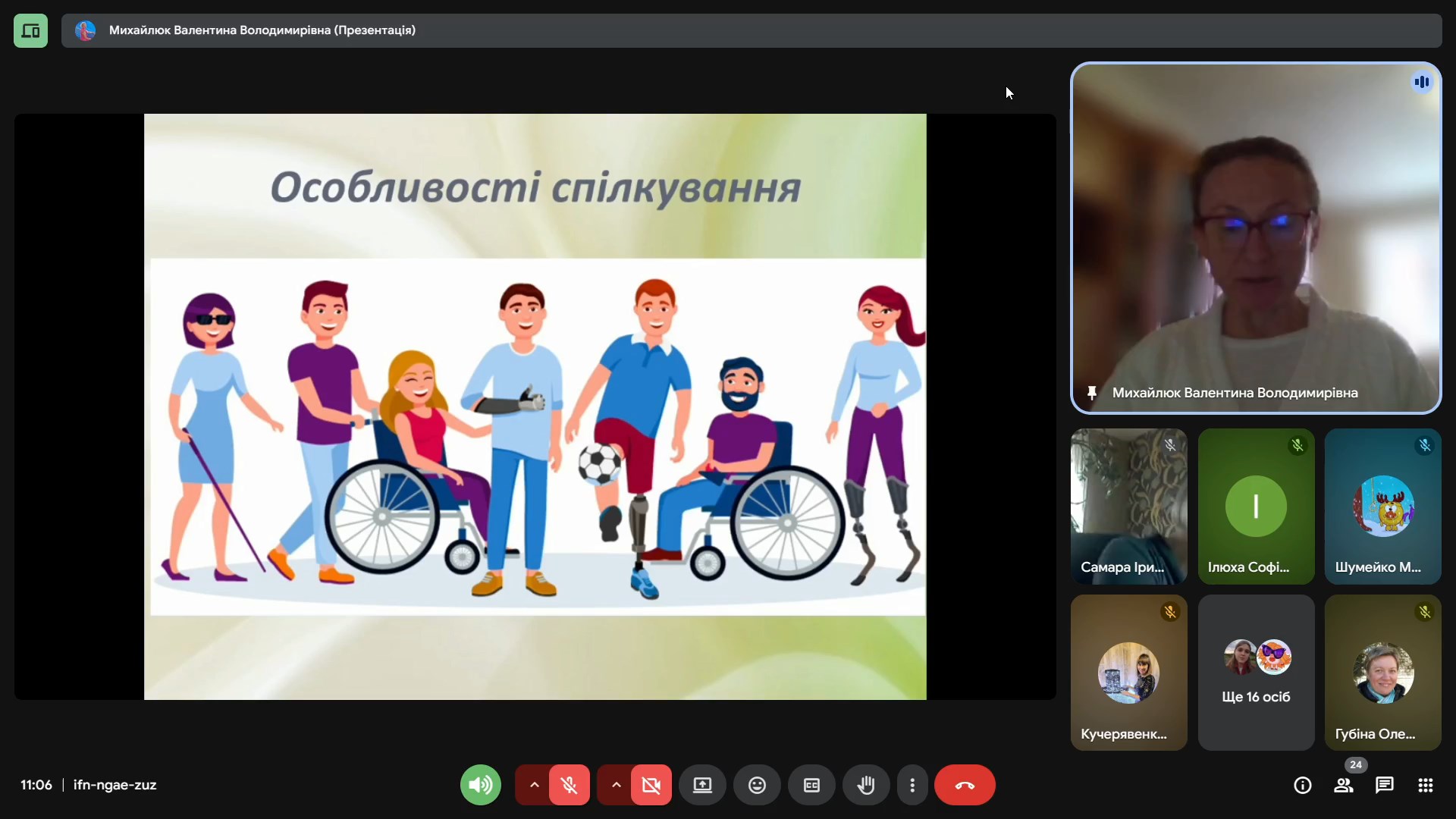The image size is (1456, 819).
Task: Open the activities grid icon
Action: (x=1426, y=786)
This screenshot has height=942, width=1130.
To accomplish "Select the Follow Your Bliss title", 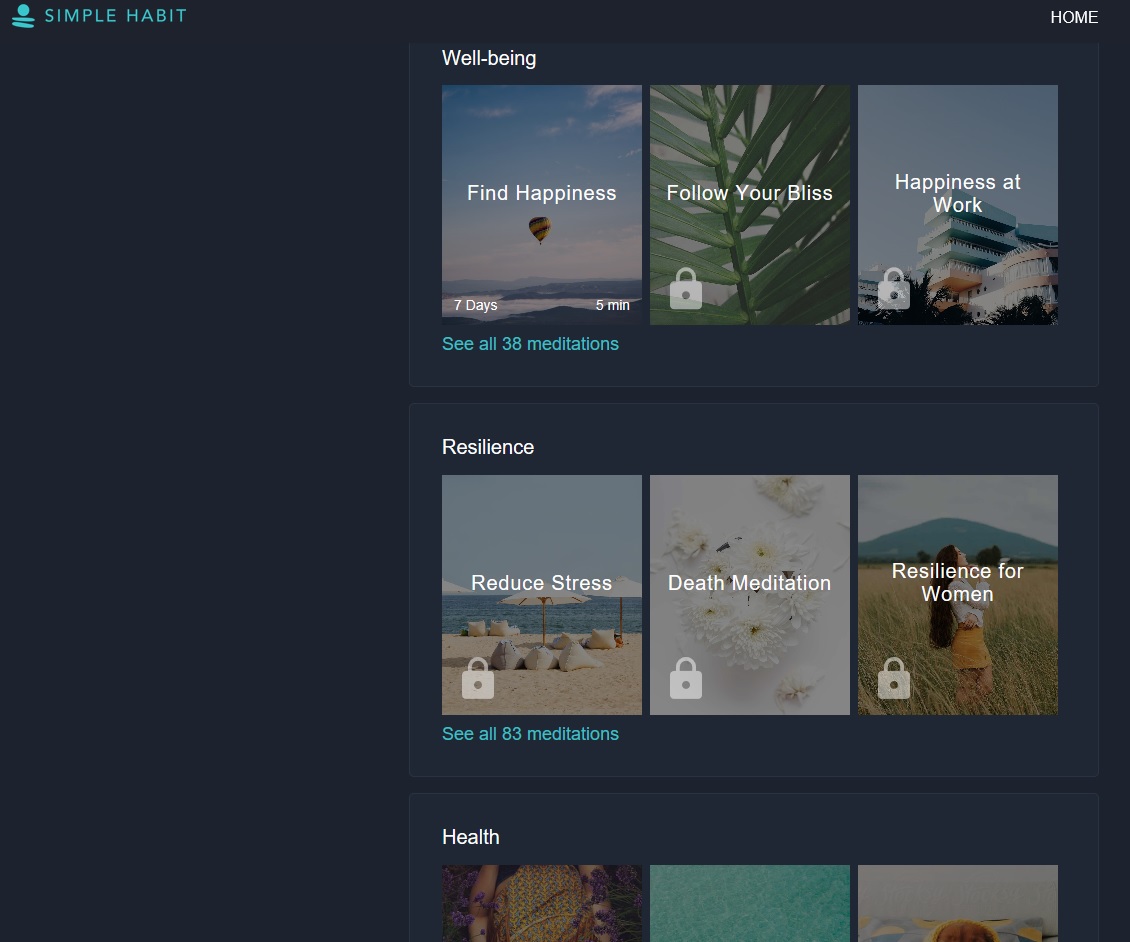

+++

Put every line of the entries above into a JSON list of strings, one string per line, without the blank lines. Leave the pictures out of the answer.

[
  "The image size is (1456, 819).",
  "Task: Open the activities grid icon",
  "Action: (x=1426, y=786)",
  "This screenshot has height=942, width=1130.",
  "To accomplish \"Select the Follow Your Bliss title\", "
]